3. Dari segi referensinya, buku ini juga memberikan banyak catatan kaki dan juga
daftar pustaka, tidak hanya dari penulis lokal tetapi juga para penulis luar, seperti
para penulis orientalis. Ini memberikan gambaran bahwa buku ini sebenarnya
berusaha untuk merangkum informasi dari banyak sumber sehingga apa yang
ditulis benar-benar mendekati keobjektifan sejarah secara utuh.

KEKURANGAN BUKU

Adapun sisi kekurangan Sejarah Peradaban Islam karya Dr.
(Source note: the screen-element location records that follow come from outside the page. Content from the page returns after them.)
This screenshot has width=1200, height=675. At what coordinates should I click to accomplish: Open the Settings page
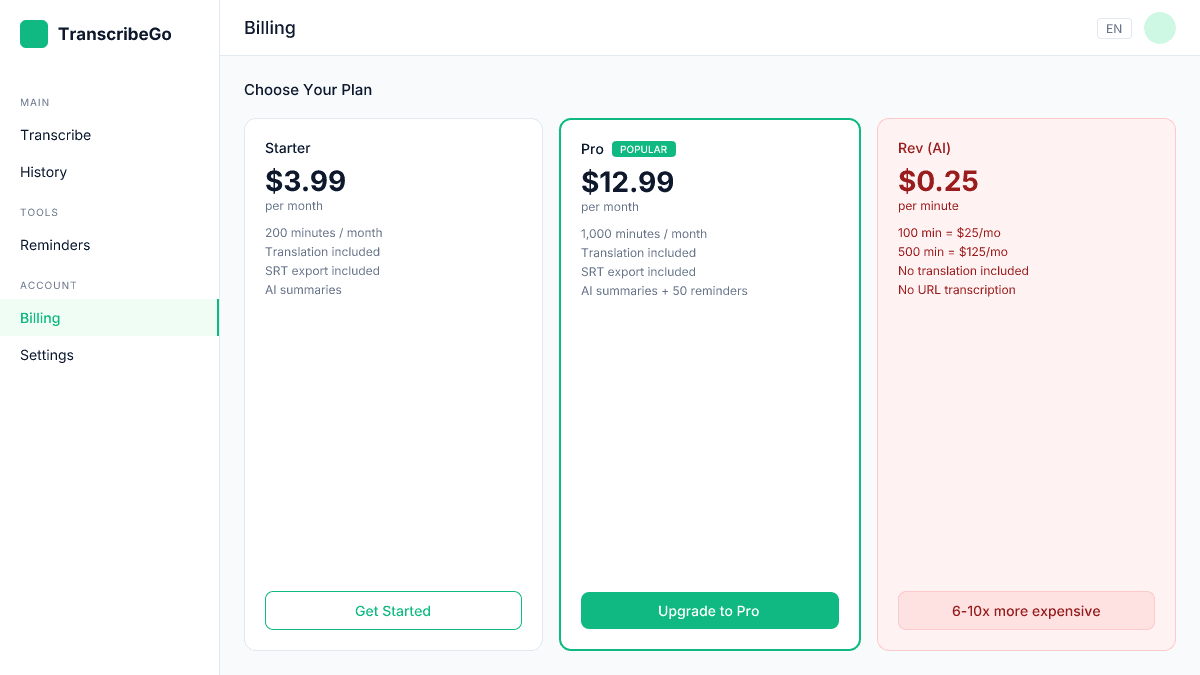pyautogui.click(x=46, y=355)
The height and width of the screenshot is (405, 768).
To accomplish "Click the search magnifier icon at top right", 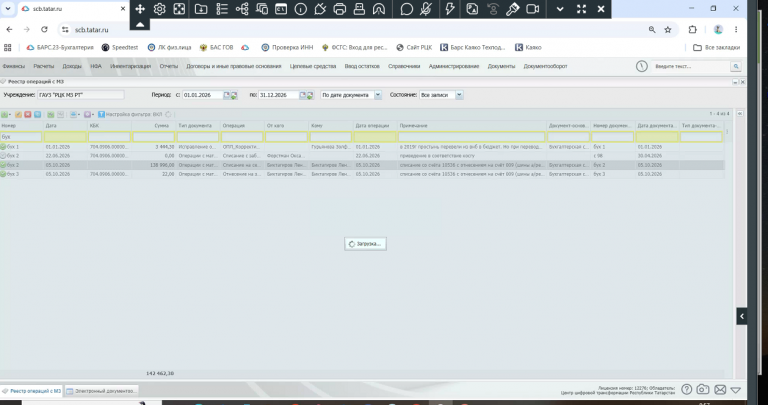I will [x=736, y=66].
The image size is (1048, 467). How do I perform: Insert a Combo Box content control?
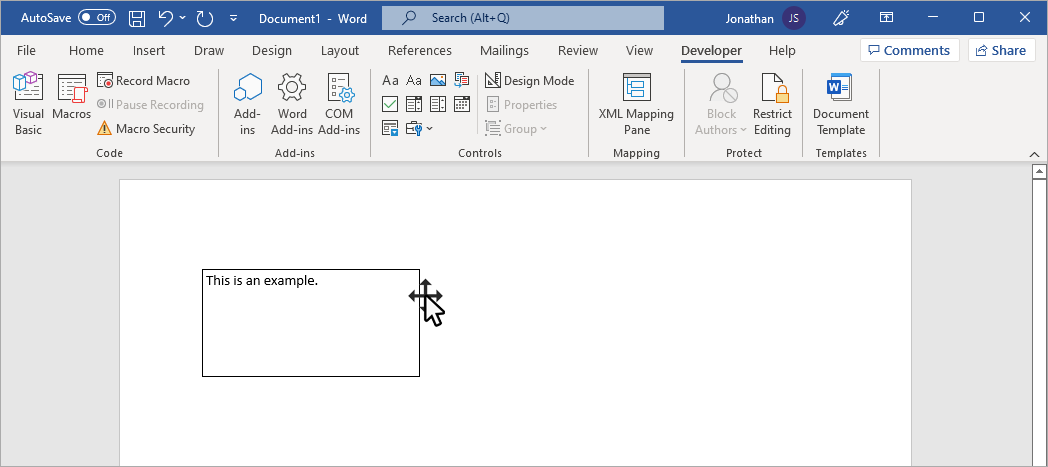[x=414, y=104]
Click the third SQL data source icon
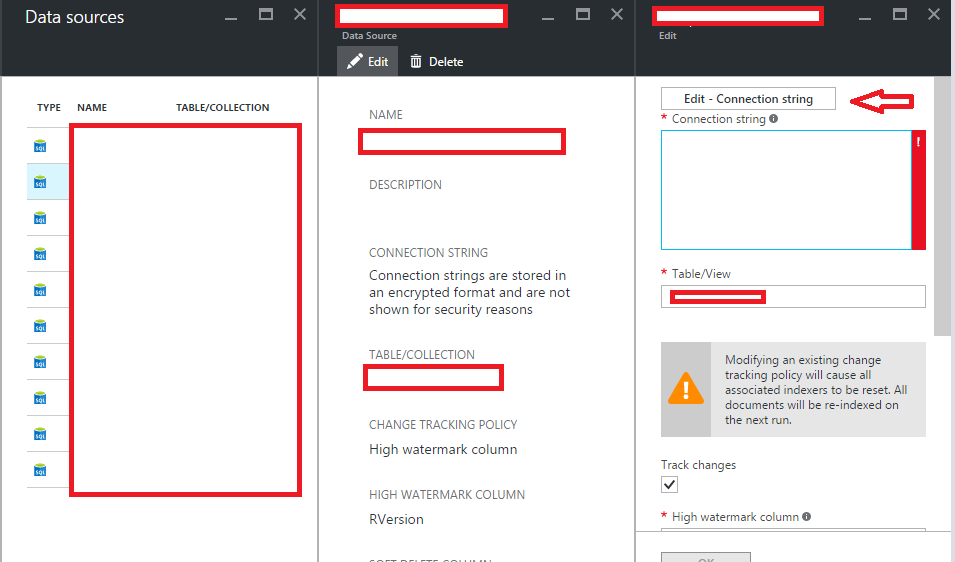 [40, 218]
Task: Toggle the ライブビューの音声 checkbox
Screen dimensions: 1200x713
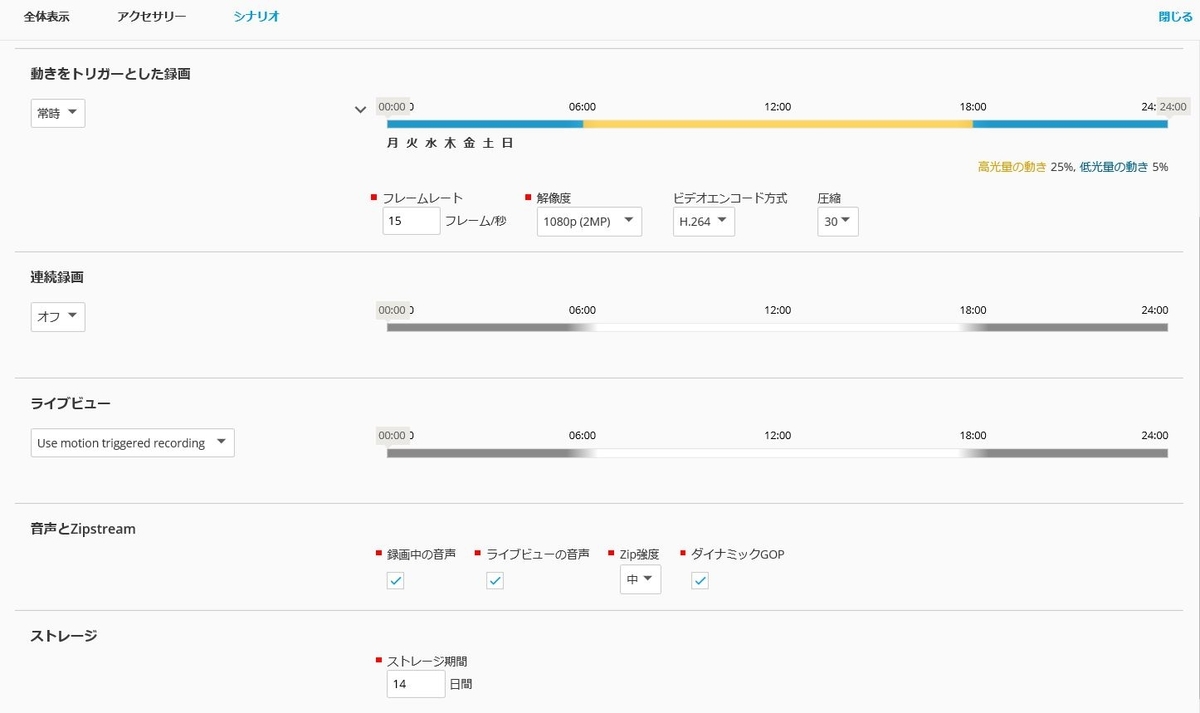Action: 494,580
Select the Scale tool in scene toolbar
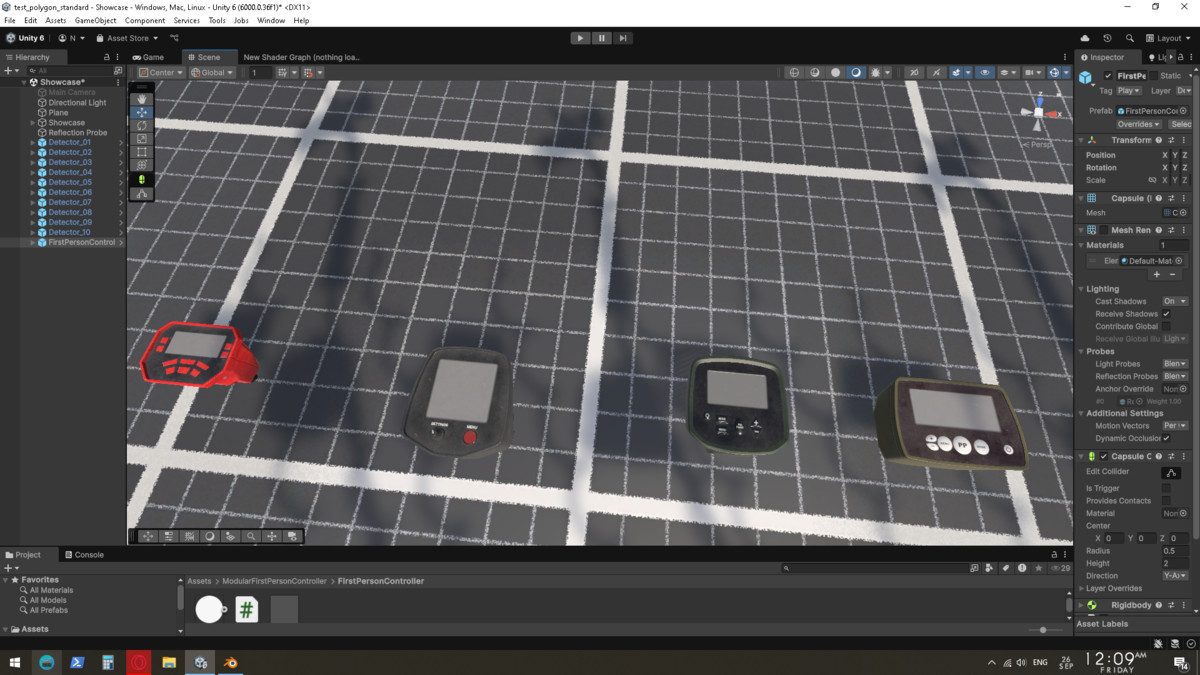1200x675 pixels. [x=142, y=139]
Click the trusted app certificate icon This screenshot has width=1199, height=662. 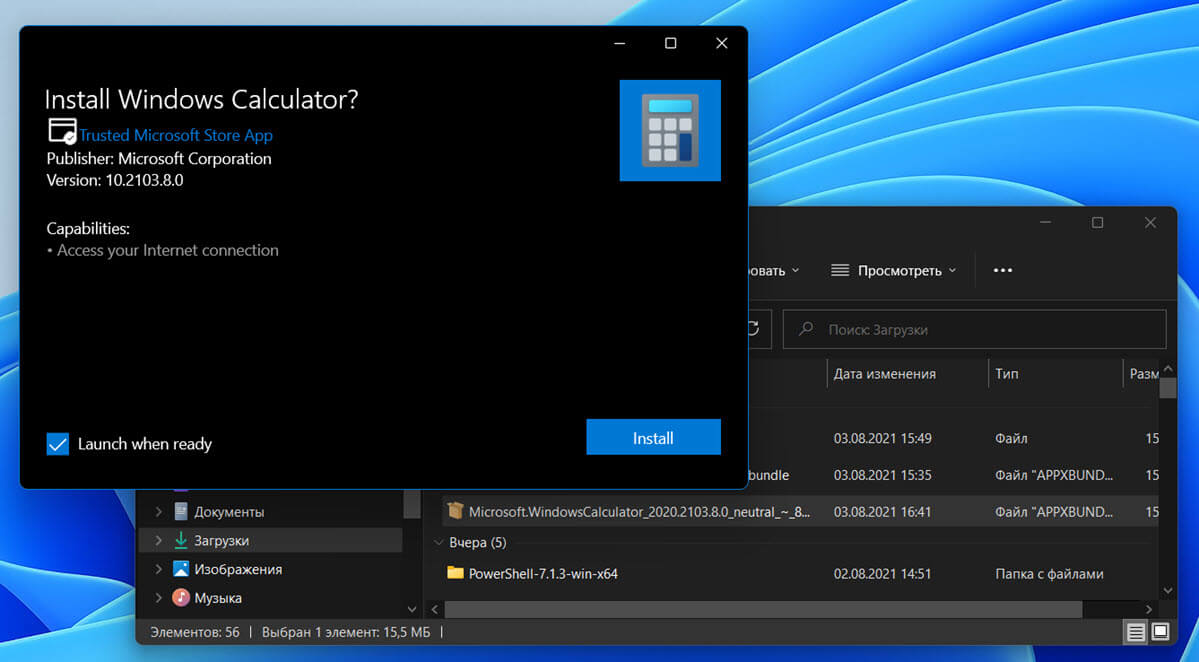pos(62,132)
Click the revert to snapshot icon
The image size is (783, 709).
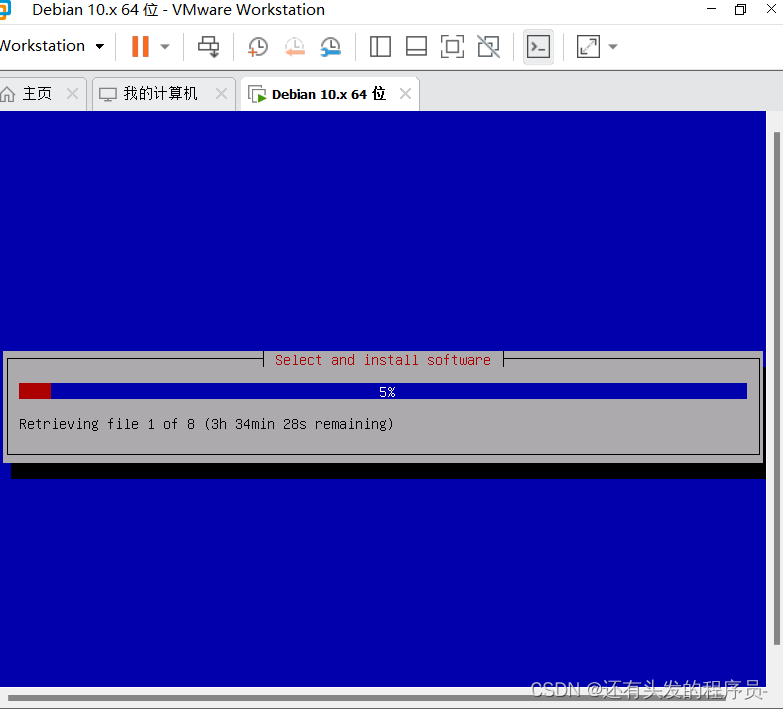coord(294,46)
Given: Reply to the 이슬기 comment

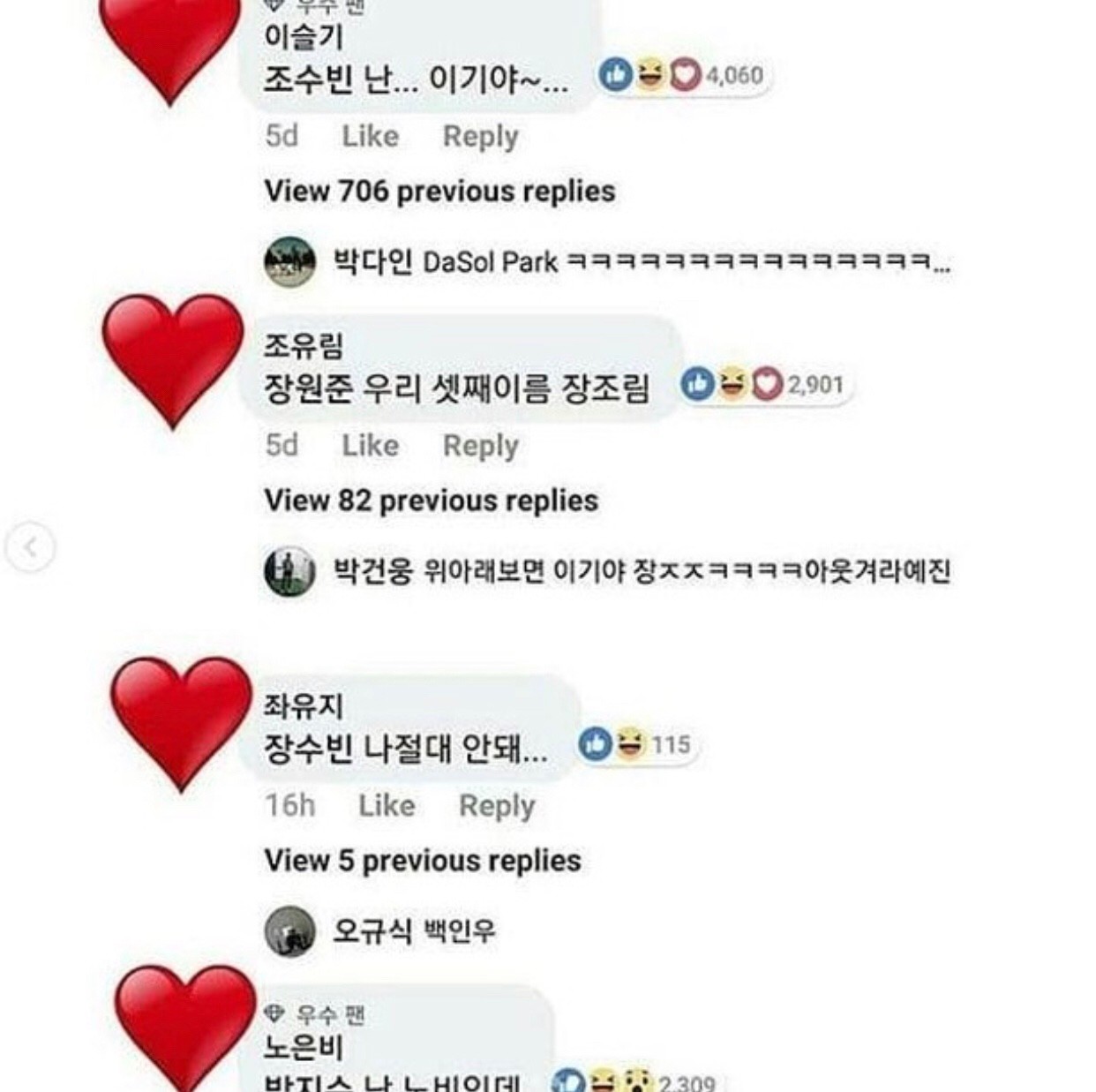Looking at the screenshot, I should [480, 137].
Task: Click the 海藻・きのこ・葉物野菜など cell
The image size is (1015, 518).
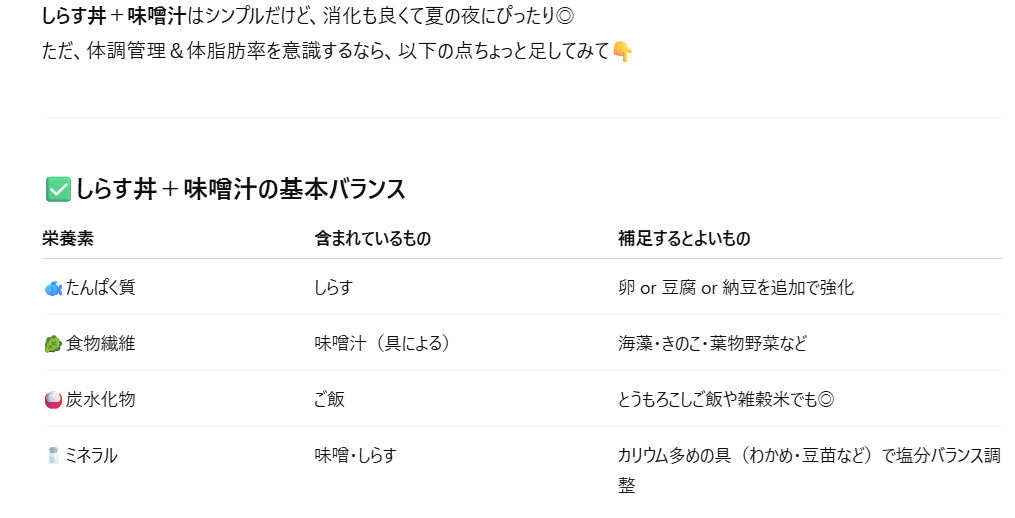Action: click(x=713, y=343)
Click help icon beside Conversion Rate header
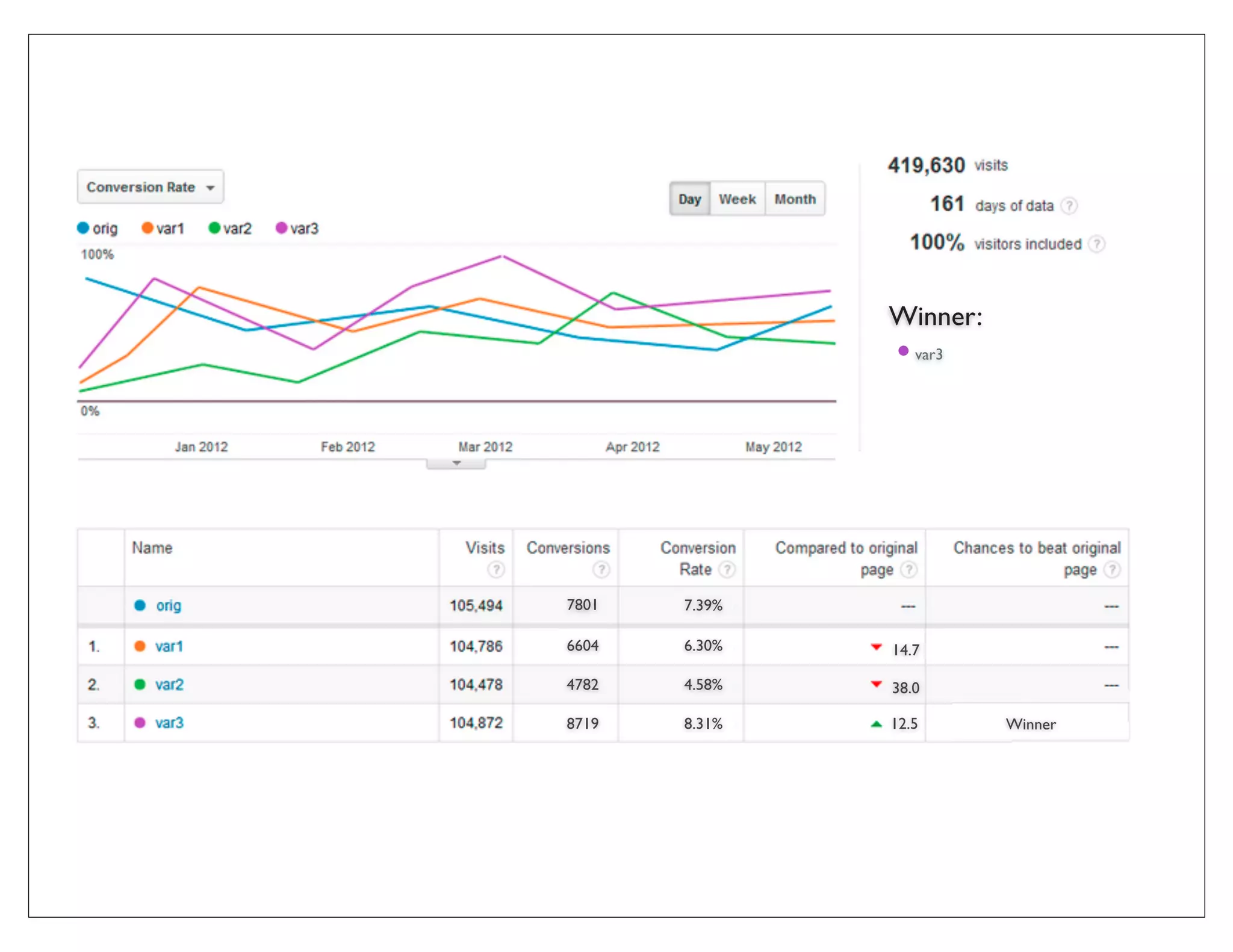The width and height of the screenshot is (1233, 952). pyautogui.click(x=727, y=569)
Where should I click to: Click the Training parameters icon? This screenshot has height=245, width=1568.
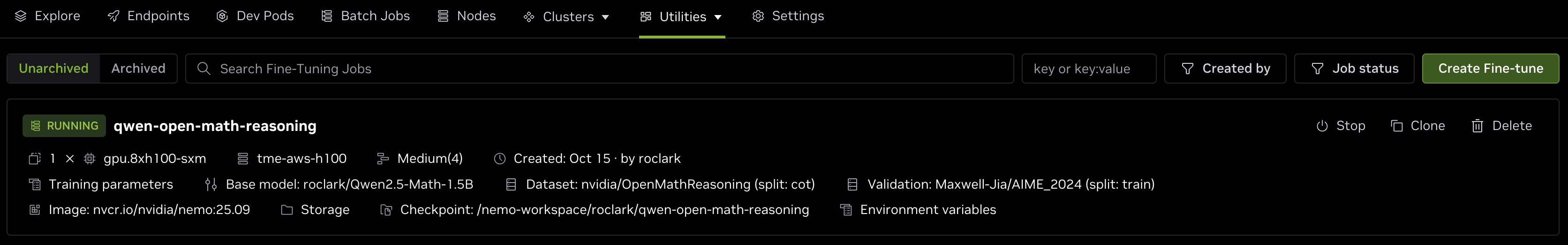(35, 184)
H. Syamruddin


Nasution, M.Ag. ini yaitu:

1. Dilihat dari sistematika penulisan sebenarnya masih kurang rapi hal ini terlihat
jelas terdapat susunan salah paragraph yang tidak ada konjungsinya sehingga
menyebabkan kalimat tidak terhubung satu sama lain. Selain itu terdapat banyak
kesalahan penulisan atau typhographical error, contohnya “Deceritakan” pada
halaman 29. Kesalahan juga terlihat pada penulisan EYD (Ejaan yang
Disempurnakan) contohnya penulisan “di terbitkan” seharusnya “diterbitkan”
pada halaman 176.
2. Sekalipun pembahasan materi di dalam buku ini mengupas secara menyeluruh
akan tetapi memang masih dirasa seperti hanya penjelasan secara umum, belum
menyentuh secara totalitas kerincian sejarah.